== Work instruction ==
Only the lines from the one holding "Task: Click the @Jon Whitter mention" to the final line of the material below belong in the answer, transcribed exactly.

==============================

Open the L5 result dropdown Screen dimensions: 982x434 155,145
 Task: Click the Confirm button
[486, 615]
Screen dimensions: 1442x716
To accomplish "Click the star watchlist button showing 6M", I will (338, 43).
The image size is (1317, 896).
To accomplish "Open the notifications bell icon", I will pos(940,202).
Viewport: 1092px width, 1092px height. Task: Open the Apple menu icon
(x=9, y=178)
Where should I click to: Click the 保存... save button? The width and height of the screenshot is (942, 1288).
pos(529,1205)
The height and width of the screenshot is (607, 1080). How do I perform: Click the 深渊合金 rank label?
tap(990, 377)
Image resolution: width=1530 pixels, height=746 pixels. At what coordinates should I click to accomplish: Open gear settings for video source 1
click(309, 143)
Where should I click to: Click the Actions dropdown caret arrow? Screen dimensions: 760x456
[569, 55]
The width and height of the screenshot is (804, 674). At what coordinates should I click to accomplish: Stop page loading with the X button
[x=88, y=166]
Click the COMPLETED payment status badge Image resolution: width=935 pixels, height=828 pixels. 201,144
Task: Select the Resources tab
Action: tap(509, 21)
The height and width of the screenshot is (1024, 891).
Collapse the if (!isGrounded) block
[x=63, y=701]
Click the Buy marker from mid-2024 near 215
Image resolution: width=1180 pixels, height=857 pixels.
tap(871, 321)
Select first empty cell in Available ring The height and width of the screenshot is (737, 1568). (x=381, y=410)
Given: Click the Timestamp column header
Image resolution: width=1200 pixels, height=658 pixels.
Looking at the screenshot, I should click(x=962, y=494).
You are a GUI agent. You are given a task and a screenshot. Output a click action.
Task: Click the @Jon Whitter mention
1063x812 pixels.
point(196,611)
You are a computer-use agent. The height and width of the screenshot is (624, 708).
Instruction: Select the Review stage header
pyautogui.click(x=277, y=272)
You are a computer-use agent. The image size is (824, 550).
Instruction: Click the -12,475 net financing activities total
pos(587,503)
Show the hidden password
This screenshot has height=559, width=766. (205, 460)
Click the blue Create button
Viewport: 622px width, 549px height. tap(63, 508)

==============================

== Task solution ==
Task: Click the @Jon Whitter mention
1063x812 pixels.
point(196,611)
You are a computer-use agent. The height and width of the screenshot is (624, 708).
Instruction: Select the Review stage header
pyautogui.click(x=277, y=272)
You are a computer-use agent. The image size is (824, 550).
Instruction: Click the -12,475 net financing activities total
pos(587,503)
Show the hidden password
This screenshot has height=559, width=766. (205, 460)
Click the blue Create button
Viewport: 622px width, 549px height. tap(63, 508)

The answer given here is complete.